Studying journalism in college, I came to believe in striving to be “objective.” I say “striving” because I don’t believe it’s possible to write a completely objective story. Writers write because of their desire to communicate ideas, and those ideas have been accumulated from living a life. And while living that life, view points are formed. The professionalism of a feature article writer comes in keeping all personal opinions locked down – as best as one can at least.
But all of that certainly shouldn’t have mattered when I took an assignment for FOH Magazine, a professional trade magazine for audio engineers working in live events (as opposed to the recording studio). It was simply to be of the inaugural – and honestly, we wouldn’t typically cover something like that but in a year of slim-to-none big concerts …

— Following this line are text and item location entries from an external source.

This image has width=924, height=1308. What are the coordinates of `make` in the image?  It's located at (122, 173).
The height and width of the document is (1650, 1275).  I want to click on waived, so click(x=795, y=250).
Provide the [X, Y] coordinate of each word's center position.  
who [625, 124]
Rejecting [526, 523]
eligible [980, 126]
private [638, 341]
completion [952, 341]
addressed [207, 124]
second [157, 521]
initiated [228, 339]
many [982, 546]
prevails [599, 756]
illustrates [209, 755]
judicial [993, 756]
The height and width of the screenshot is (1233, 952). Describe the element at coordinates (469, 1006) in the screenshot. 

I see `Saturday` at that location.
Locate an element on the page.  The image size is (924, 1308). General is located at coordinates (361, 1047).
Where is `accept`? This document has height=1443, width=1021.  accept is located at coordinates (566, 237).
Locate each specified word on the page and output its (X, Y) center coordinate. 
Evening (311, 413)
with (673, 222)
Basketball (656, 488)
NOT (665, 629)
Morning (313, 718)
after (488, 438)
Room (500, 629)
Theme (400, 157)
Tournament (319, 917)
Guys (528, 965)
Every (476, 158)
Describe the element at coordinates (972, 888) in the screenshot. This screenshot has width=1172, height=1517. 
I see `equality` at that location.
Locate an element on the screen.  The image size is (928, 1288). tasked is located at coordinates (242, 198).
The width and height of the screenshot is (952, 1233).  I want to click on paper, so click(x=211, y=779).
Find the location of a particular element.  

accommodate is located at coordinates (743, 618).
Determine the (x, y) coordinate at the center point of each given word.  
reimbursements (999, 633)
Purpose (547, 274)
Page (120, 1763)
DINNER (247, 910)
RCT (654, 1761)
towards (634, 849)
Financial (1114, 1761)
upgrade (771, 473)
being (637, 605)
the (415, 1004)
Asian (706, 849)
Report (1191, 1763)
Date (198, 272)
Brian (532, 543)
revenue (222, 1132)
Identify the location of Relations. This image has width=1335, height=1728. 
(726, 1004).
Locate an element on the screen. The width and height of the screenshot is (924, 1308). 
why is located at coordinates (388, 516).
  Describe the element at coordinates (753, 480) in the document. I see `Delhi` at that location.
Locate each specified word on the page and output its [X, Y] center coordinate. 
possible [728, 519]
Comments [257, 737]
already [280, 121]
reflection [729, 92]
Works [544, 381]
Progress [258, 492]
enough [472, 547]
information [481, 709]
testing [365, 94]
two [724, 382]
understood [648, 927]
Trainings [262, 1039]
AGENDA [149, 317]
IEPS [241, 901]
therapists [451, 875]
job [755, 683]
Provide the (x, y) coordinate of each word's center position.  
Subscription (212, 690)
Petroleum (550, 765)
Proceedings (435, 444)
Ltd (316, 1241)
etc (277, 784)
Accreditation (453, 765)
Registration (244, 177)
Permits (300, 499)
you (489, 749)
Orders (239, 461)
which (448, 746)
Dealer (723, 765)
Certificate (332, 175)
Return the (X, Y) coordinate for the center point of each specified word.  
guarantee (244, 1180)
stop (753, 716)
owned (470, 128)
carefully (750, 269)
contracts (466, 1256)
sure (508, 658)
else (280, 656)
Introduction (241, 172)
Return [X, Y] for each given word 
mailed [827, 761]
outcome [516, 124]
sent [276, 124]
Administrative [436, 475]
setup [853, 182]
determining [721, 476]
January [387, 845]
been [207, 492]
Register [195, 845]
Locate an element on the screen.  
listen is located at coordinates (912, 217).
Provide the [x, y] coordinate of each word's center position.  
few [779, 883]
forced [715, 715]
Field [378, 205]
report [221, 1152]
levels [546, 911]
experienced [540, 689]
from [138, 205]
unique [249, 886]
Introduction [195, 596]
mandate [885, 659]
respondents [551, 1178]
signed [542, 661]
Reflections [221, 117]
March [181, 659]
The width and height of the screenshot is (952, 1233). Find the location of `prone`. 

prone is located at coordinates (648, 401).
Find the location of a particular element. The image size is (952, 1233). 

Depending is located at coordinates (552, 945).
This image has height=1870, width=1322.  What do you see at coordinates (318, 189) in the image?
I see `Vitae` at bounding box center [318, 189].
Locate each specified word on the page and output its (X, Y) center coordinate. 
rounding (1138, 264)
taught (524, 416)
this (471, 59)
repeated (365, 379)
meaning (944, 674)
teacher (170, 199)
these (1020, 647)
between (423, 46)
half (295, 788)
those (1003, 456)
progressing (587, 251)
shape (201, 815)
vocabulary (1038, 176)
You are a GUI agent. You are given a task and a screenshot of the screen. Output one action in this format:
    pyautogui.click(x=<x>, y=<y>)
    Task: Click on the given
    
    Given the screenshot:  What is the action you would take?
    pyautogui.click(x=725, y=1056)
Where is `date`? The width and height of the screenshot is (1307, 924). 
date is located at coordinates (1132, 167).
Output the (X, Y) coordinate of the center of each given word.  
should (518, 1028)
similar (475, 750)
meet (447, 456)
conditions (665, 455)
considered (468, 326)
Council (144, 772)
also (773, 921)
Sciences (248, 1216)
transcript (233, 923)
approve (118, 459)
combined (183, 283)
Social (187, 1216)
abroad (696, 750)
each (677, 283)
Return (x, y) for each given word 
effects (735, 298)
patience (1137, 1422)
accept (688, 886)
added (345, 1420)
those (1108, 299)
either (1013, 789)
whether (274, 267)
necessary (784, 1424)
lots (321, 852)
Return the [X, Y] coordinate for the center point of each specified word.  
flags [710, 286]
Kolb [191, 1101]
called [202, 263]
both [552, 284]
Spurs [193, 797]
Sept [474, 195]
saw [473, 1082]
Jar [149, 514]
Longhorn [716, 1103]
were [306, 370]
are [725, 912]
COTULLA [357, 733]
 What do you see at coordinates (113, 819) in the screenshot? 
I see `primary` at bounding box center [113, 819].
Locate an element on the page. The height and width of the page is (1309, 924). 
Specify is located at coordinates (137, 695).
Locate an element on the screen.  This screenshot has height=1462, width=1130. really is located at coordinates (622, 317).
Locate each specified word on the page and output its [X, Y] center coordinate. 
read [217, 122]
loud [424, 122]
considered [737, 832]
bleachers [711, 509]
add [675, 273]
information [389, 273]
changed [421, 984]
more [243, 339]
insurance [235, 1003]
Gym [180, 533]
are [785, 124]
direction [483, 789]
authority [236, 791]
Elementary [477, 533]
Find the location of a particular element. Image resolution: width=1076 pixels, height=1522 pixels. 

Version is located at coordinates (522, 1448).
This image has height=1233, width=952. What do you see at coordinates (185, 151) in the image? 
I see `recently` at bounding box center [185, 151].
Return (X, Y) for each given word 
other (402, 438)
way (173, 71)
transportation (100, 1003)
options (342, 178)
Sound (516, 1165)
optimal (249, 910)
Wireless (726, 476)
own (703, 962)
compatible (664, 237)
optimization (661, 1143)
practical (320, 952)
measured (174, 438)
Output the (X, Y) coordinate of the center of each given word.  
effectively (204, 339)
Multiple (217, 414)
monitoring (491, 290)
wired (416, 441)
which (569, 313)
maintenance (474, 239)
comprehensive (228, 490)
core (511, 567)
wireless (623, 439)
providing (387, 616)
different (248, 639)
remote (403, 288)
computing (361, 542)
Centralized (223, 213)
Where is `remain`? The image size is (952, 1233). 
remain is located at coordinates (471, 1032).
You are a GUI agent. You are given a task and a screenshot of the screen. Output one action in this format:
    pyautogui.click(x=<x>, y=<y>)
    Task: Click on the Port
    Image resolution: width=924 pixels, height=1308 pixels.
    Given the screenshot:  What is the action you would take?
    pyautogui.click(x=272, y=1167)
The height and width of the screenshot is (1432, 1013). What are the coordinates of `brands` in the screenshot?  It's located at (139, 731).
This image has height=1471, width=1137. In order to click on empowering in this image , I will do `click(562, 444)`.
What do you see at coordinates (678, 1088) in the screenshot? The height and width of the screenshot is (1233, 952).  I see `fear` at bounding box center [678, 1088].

So I took the assignment prepared to ask what mics were used and get some background on the FOH engineer, etc. Pretty standard stuff. But the first thing I learned is the crew was on the grounds working and most of the gear was all set up on January 6th – the day of the insurrection. The story suddenly became a lot hotter, and turned out to be probably one of the ten best pieces of my career.
The audio team was 90 percent installed, and the mob maliciously destroyed everything they could get their hands on. The main speakers were hanging up too high to reach, and one member of the audio company’s team stayed behind and guarded the mixing boards in the tent; otherwise everything else was cut, stolen, beaten up, and otherwise ruined beyond repair. And this wasn’t the government’s property – not sure if they cared. From the article:
The damage included 14 new JBL AC28 compact dual-8” point source speakers. “One of the ongoing challenges is that the people closest to the swearing-in have trouble hearing,” Baltzell says. Purchased specifically for the inauguration, the AC28s were distributed around the platform and mounted on railings, and Trump supporters ripped the grilles off and punctured the cones. They tore the wires out of the back. Threw paint on them. They got a few loose, and there’s images of them lying amongst the other debris, and a video of one being thrown at the Capitol. Some were armed with wire cutters used to cut cables. Ethernet cables were sliced, and circuit breakers were snapped off at the exact spot that could do the most damage. Some wheeled cases away. Others preferred to knock them over and tear the cabling out of the equipment in the racks.
Since it was a trade article for a B2B magazine, there were a few things I left out, and one thing I cut after the fact. The audio company owner, who I greatly admire and have known for at least eight years, spoke about their being a “joy among the people that day” of Biden’s swearing in. He added that in doing this event four years earlier, and noting that there were figurative “dark clouds” and many of people working it had a sense of dread. I decided to leave that out, even though it was a direct quote.
One of the crew members spoke about running from the lower level to the high ground when the masses moved to attack the building. Standing where Joe Biden who take his oath 14 days later, from his standpoint, he saw the cops stand down – “step to the side and let them through, like someone told them to do that.” I sent the article to my editor with that in, and literally within five minutes I ran across this story in Politico about a second officer committing suicide, and another 65 sustained documented injuries during the riot. I went back and cut that line as while I believed the crew member was stating what he saw, clearly the story was more complicated and I did not want to disrespect those officers that stood up to these criminals.
Another thing left on the cutting room floor: I asked the owner who is paying for the millions of dollars gear vandalized beyond repair – insurance or the government (me and you)? “That remains to be seen.” In a just and fair world, these rioters who on their way to overturn a free and fair election, randomly destroyed lives and property.